及川 本当にそうですね。厳しい言い方をすると、惰性でなんとなくやってきていた人たちが一気に淘汰されたのがあのタイミングでしたし、そこで活動を止めなかったということは、やっぱり自分たちは本当にやりたいからMardelasをやっているんだと自覚できました。それにYouTubeを本格化させたことで、自分たちが出ていける場所がライブに限らずたくさんあることに気付けました。
蛇石 「お客さんはこのバンドに何を求めているんだろう」っていうことも、YouTubeをやってみてすごく考えるようになりました。もちろん自分たちがやりたいことをやるのが大前提ですけど、お客さんは良質な音楽を作って届けることを私たちに求めているんだろうなと感じたので、YouTubeではあえて音楽に関することしかやらないというスタンスでいましたし、そういう私たちの思いや姿勢がしっかり伝わったと思っています。
──YouTubeだからこそ、普段見せない側面を打ち出したりすることもできるけど、そうじゃなかったと。そこも含めて首尾一貫していると思います。
及川 僕、昔から思っていたんですけど、勝てることをやらないとダメなんじゃないかと。それは、さっきおっしゃっていたトレンドに合わせてサウンドを変えるとか、そういうことではないですよね。自分が得意とすること、自分が好きなことをぶつけない限り他者に勝てないと思うので、そのスタイルをずっと貫いてきたのがこの10年だったのかなと。YouTubeにしても、話がうまい人はそこで勝負すればいいけど、うちらはそうじゃない。音楽と真摯に向き合って結果を出したいという思いが昔からずっとありますね。
──本石さんはコロナ禍でどんなことを考えながら、バンドと向き合っていましたか?
本石 当時は「コロナ禍が早く終わらないかな」と思ってましたけど、今思えば僕もあまりマイナスイメージはなくて。今まであまり時間を割けなかったことに思いきり時間を使えるタイミングでしたし、その期間にアルバム「Mardelas IV」(2022年9月発売)の曲をじっくり作れました。ライブをするだけがバンド活動ではないので、遠回りではなかったなと思います。
──現在の体制になってから5年、この3人がMardelasにそろってから8年が過ぎました。出会った頃と比べて、お互いの印象は変わりましたか?
蛇石 あんまり変わらないですよ。ただ、音楽の話とかすると「ああ、そうだったんだ」と意外に思うことは多いですね。例えば、本石は歌詞をしっかり読んでいたり。
本石 歌詞は大事じゃないですか(笑)。

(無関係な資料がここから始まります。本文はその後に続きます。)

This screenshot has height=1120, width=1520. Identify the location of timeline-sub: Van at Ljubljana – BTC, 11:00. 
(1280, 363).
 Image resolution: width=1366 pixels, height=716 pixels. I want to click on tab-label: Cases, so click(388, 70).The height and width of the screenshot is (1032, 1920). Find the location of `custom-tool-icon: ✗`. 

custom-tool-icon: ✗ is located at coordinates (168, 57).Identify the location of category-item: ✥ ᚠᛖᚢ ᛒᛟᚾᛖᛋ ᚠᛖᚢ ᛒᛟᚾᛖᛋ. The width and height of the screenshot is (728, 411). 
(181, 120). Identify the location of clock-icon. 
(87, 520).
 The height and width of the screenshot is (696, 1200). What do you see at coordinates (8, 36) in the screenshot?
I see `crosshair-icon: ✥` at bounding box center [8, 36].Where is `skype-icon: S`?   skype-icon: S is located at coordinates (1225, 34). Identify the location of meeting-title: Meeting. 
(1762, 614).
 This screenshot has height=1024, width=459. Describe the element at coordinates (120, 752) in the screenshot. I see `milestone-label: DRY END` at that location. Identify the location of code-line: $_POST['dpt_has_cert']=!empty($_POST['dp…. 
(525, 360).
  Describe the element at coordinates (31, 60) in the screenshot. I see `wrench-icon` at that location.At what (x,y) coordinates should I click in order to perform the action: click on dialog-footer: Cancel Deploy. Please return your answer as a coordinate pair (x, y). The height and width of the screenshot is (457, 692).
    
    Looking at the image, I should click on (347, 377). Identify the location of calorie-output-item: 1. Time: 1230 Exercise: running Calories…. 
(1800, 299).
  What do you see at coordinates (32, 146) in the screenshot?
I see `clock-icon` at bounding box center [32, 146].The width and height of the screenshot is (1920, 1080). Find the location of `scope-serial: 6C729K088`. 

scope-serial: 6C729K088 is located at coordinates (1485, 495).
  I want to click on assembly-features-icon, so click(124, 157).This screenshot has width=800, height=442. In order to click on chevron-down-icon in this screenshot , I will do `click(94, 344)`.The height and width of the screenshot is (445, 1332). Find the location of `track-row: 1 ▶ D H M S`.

レコーディングのときも、歌詞があったほうがいいし。
蛇石 え、そうなんだ。
本石 ベースを弾くとき、歌詞があるとないとでは気持ちの込め方が全然変わってくるしね。
及川 いい意味でお互いに踏み込まないというか、質問をされないと話さないこともある関係性なので、今の話を聞いて僕も「意外と考えているんだな」と驚きました。
本石 いやいや、普通ですよ(笑)。
蛇石 照れちゃった(笑)。
及川 仲よくしすぎると、よくないことまで許しちゃうような関係になる可能性もあるじゃないですか。そうならないのはいいことかなと思います。